Subsequent experience with Covid has proved Garvie’s instincts correct. Lockdowns didn’t stop the virus. Masks didn’t stop the virus.[vi] Even vaccines – that which must never be questioned – didn’t stop the virus. All these measures did was show that technocratic totalitarianism – rule by experts that must not be questioned – could be implemented with frightening ease.

We also learned that there’s one thing more contagious than covid, and perhaps more dangerous: mass hysteria.

Epilogue

Back in Halifax, Garvie was impressed by the stubborn Yorkshire grit of one patient, a recently demobbed soldier who cured himself of the Spanish flu. Garvie met the man when visiting another patient. He was sitting in front of the fire and had a temperature of 103 degrees, so Garvie advised the man to go to bed. The man replied, ‘Aw mak nowt o’bed; aw’ll cure mesen.’

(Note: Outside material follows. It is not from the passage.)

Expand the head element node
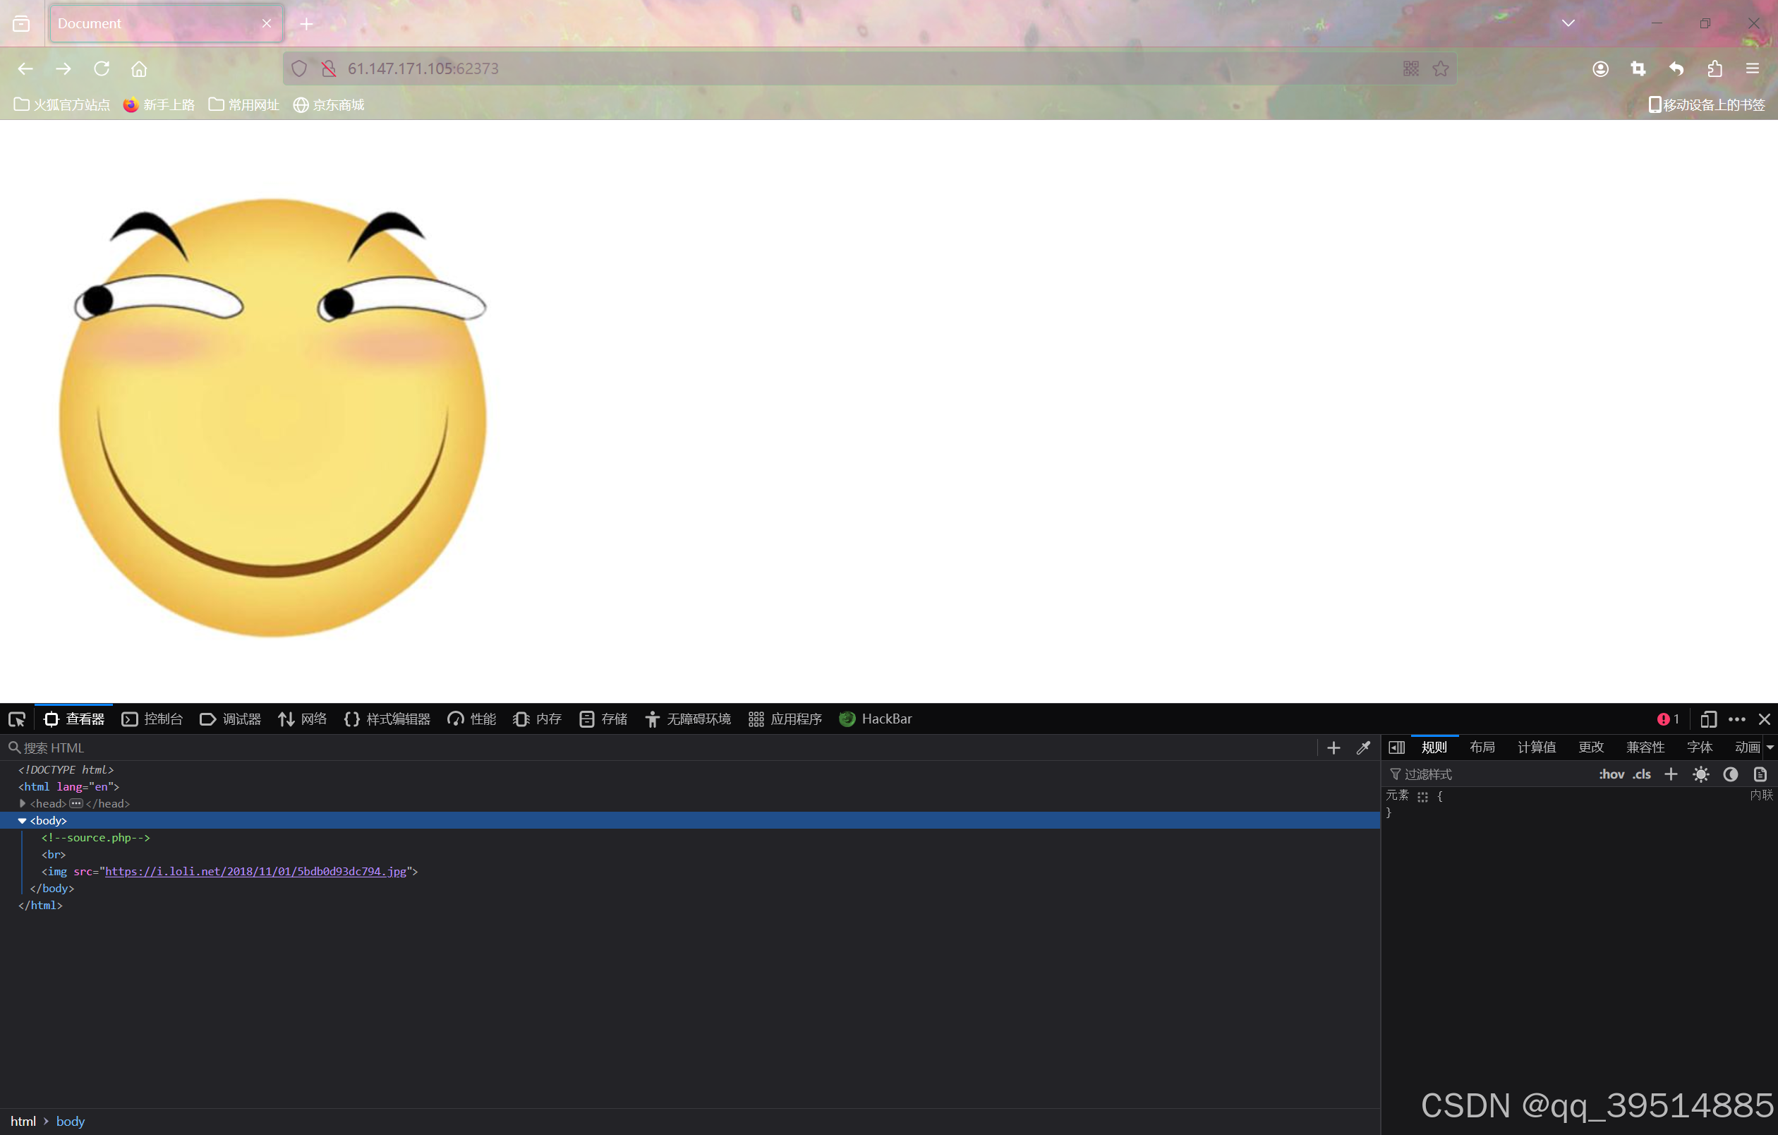Screen dimensions: 1778x1135 (x=21, y=803)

When Garvie returned the next day, the man was not at home, but when the doctor came back the following day the man was grinning all over his face. He told the doctor that on the first day he had gone on a five-mile walk. He awoke the next day feeling terrible and aching all over, so he then went on an eight-mile walk, stopping off at a pub and drinking fourteen gins.

‘Aw kept on callin’ and they kept on bringin’; aw got drunk but aw’m alright nah.’


[i] Garvie, A. (1919). ‘The spread of influenza in an industrial area’, British Medical Journal, 2(3069), pp.519-23. doi: 10.1136/bmj.2.3069.519.

[ii] Jennifer Ackerman (2010). Ah-Choo! The Uncommon Life of your Common Cold, (New York: Twelve) p.21

[iii] Allen, T.R. et al. (1973). ‘An outbreak of common colds at an Antarctic base after seventeen weeks of complete isolation’, Journal of Hygiene, 71(4) pp.657-67. doi: 10.1017/s0022172400022920.

[iv] Andy Gregory, ‘Coronavirus: Fishermen test positive despite spending 35 days at sea and testing negative before they left: All but four onboard trawler contract virus during weeks of isolation’, The Independent, 16 July 2020. Available at: https://www.independent.co.uk/news/world/americas/coronavirus-argentina-fishermen-trawler-ushuaia-covid19-echizen-maru-a9621716.html

[v] https://trusttheevidence.substack.com/p/the-sars-cov-2-transmission-riddle-4ff/comments

[vi] Jefferson, T. et al. (2023). ‘Physical interventions to interrupt or reduce the spread of respiratory viruses’, Cochrane Database of Systematic Reviews, (1), CD006207. DOI: 10.1002/14651858.CD006207.pub6.